Bugzilla – Bug 963764
VUL-0: CVE-2008-7316: kernel: writev regression: pan hanging unkillable and un-straceable
Last modified: 2016-09-08 22:20:59 UTC
rh#1302009 A flaw was discovered in Linux kernel. Zero length iovecs can go into an infinite loop in writev, because the iovec iterator does not always advance over them. Fixed in 124d3b7041f9a0ca7c43a6293e1cae4576c32fd5 References: https://bugzilla.redhat.com/show_bug.cgi?id=1302009 http://web.nvd.nist.gov/view/vuln/detail?vulnId=CVE-2008-7316 http://seclists.org/oss-sec/2016/q1/189 http://people.canonical.com/~ubuntu-security/cve/2008/CVE-2008-7316.html
The fix is 2.6.24 material so basically everything we have is not affected. I will check and push this into cve/linux-2.6.16 if application.
write iterator has been added by 2f718ffc16c4 ("mm: buffered write iterator") in 2.6.24-rc1 the fix was introduced $ git describe --contains 124d3b7041f9a0ca7c43a6293e1cae4576c32fd5 v2.6.24-git14~14 later in the _same_ release cycle?
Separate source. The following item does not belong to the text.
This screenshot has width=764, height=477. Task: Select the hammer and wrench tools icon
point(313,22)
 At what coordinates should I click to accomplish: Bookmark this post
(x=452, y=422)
How come something like that gets a CVE 8 years later?
(In reply to Michal Hocko from comment #2) > write iterator has been added by 2f718ffc16c4 ("mm: buffered write > iterator") in 2.6.24-rc1 the fix was introduced > > $ git describe --contains 124d3b7041f9a0ca7c43a6293e1cae4576c32fd5 > v2.6.24-git14~14 Ohh, this is misleading. Linus used to create tagged pre-releases it seems. The *-git tags no longer exist in his repo and my clone simply kept them because I didn't tell them to go away. This has been in fact released in $ git describe --contains 124d3b7041f9a0ca7c43a6293e1cae4576c32fd5 v2.6.25-rc1~1069 So one release cycle later. This means that this is anything we care about. The question why this popped out 8 years later still holds, though. None of the long term stable/ltss kernels are based on 2.6.24 AFAIR.